What makes cafeterias at offices in India peculiar is neither the wide array of cuisines nor is it the snaking queue of employees. It’s the conversations.
The small, almost invisible courtesies that happen in these spaces: someone pausing mid-sentence to ensure a teammate’s mic is unmuted on Zoom, a manager asking a young mother how she’s adjusting to work after maternity leave. These aren’t the grand acts of inclusion you’ll see emblazoned on glossy annual reports. They don’t come with hashtags or corporate videos.
But according to Sonica Aron, Founder and Managing Partner of Marching Sheep, these are the “real behaviours that allow people to be their authentic selves.” And if there’s one thing that can change a workplace culture faster than a leadership memo or a shiny new inclusion policy, it’s the sum of these tiny, human moments.
Small Shifts, Big Changes
Imagine a multinational like Amazon India. Thousands of employees, multiple cities, dozens of nationalities and languages. The idea of “inclusive culture” can sound like an HR fantasy. But the moment a team lead remembers to schedule meetings that don’t collide with Friday prayers, or a colleague switches to accessible fonts in presentations, or someone simply says, “I don’t know much about your festival… tell me about it,” something shifts. The air becomes lighter. People exhale.
There’s a curious thing about large organizations: they love scale. Everything is measured, optimized, and dashboarded. Yet culture, that most essential glue of corporate life, tends to resist quantification. It grows not in the boardroom but in the everyday details: in emails, meeting rooms, pantry chats, and Slack messages.
“Inclusion,” says Aron, “isn’t about a one-time workshop or declaring yourself an equal-opportunity employer. It’s about the way we make others feel. The tone of an email, the language in a job description, the simple act of listening in a meeting.” Marching Sheep has worked with global giants (Accenture, PepsiCo, and Mahindra), and what they’ve observed is delightfully consistent: when inclusion becomes habit, culture follows suit. A team that celebrates festivals from all communities without reducing them to token gestures. A manager who doesn’t assume why someone needs flexibility, but simply says, “Take your time, we’re here when you’re ready.”
When Inclusion Loses Its Capital Letters
The word “inclusion” has become so inflated today that it risks floating away. Every multinational company operating in India (from Microsoft to Unilever) now has diversity councils, allyship badges, and glossy microsites filled with smiling employees of varying ethnicities, genders, and hair colour.

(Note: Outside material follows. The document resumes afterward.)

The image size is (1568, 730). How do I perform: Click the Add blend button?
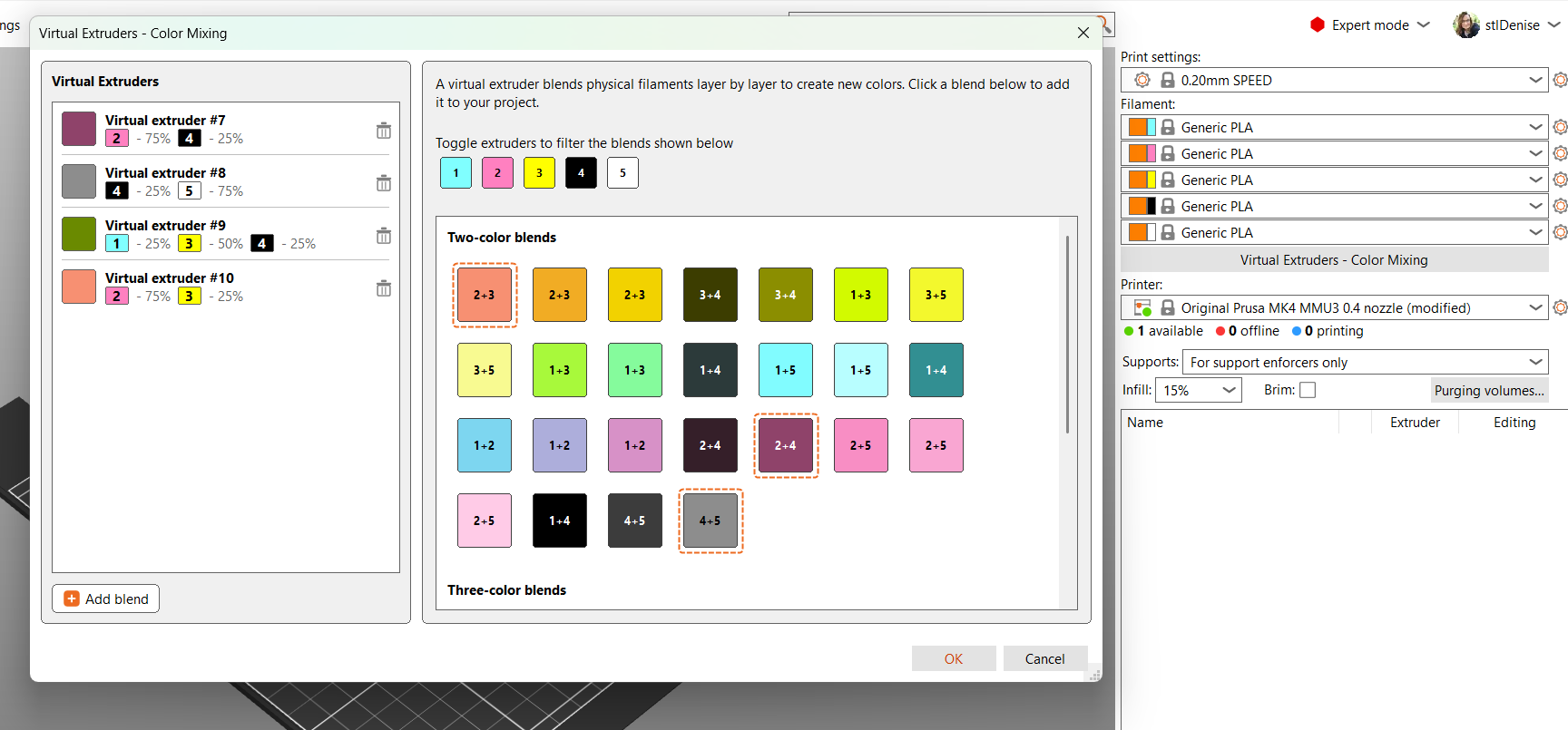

But Abira Bhattacharjee, CHRO of Embee Software, says, “Real inclusion doesn’t begin with policies or programmes, it begins with people. With how we listen in meetings. How we support someone going through a tough time.”

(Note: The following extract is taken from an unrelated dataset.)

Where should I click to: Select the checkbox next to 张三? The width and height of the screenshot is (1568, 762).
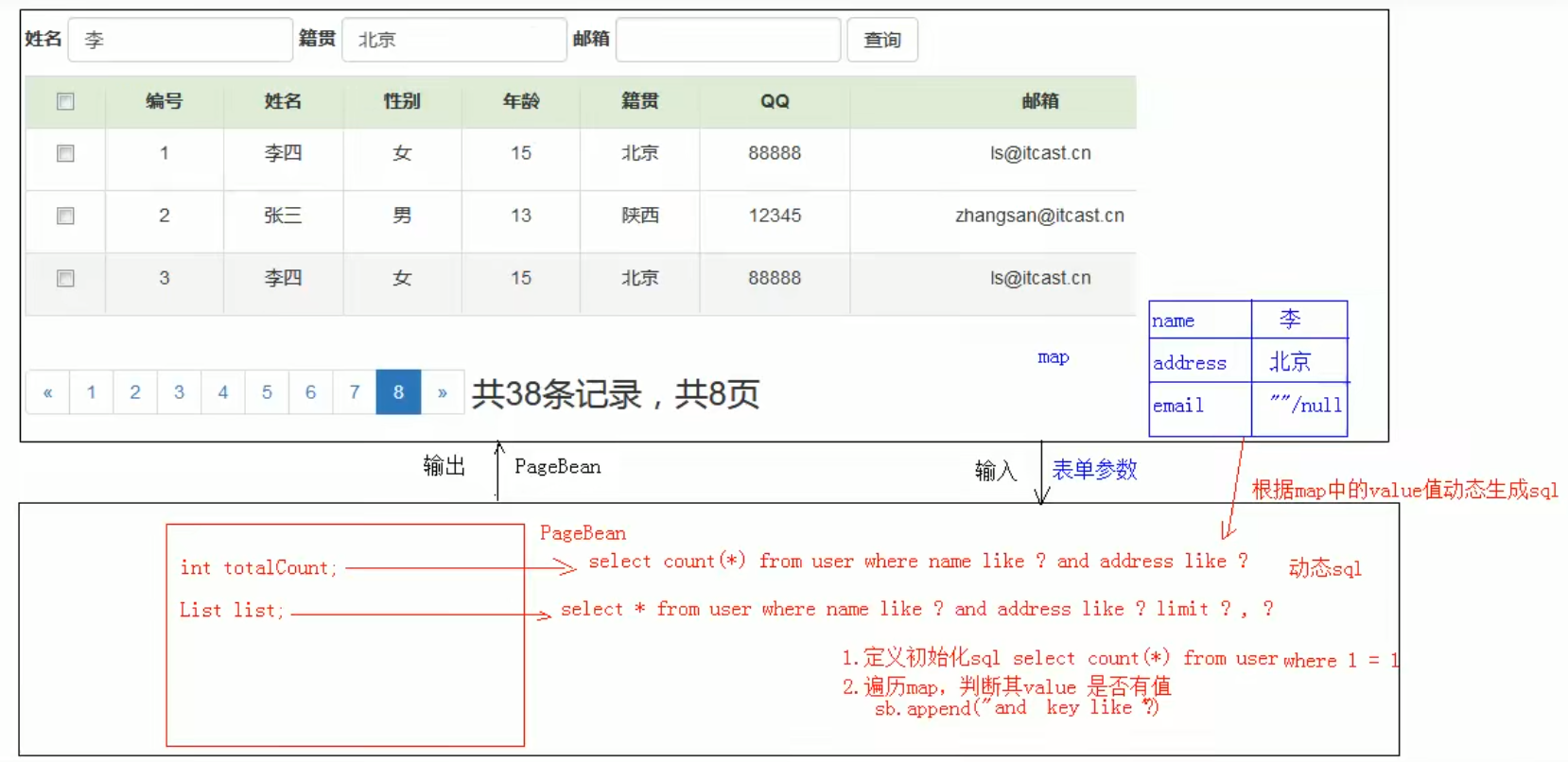click(x=65, y=216)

At Embee, they’ve discovered that the hardest part of inclusion isn’t intent; it’s bandwidth. HR professionals are often the most overworked people in the building. “When you’re managing workflows, approvals, and reports,” Bhattacharjee explains, “it becomes harder to be present for the moments that matter: listening to an employee who’s struggling, checking in during a life change, or simply recognizing someone’s effort.”
It’s a paradox: the busier the company becomes with managing people, the less time it has to actually see them.
From “Culture Fit” To “Culture Add”
One of the most subversive shifts Marching Sheep has encouraged clients to make is moving away from the term “culture fit.” It sounds harmless enough, like matching socks. But in practice, it often translates into “people who look, sound, and think like us.” “Instead, we talk about ‘culture add,’” says Aron. “What new perspectives does this person bring? How might they expand the collective intelligence of the team?” The manager who once hired based on comfort begins to hire based on curiosity. Teams that once operated in echo chambers begin to evolve.
This philosophy is catching on across India’s MNC landscape. IBM India, for example, has been championing neurodiversity hiring programmes, welcoming individuals with autism into roles that suit their unique cognitive strengths. SAP Labs runs “Autism at Work,” a global initiative that has found enormous success in its Bengaluru office. Tata Consultancy Services has implemented flexible working policies not just for women returning from maternity leave but for anyone managing a life transition be it caregiving, studying, or health challenges.
Belonging: The Hidden Metric
The corporate world loves its KPIs: Key Performance Indicators. But belonging doesn’t come with a dashboard. It’s measured in sighs of relief, in laughter that isn’t forced, in how long someone lingers at the end of a meeting because they feel heard. Bhattacharjee puts it succinctly: “Inclusion isn’t just about who’s in the room; it’s about how people feel once they’re there.”
And in that simple line lies the essence of Global Diversity Awareness Month. For all the summits, webinars, and press releases that October inevitably brings, the true measure of progress will never be the posters on office walls. It will be the conversations that happen when no one’s watching.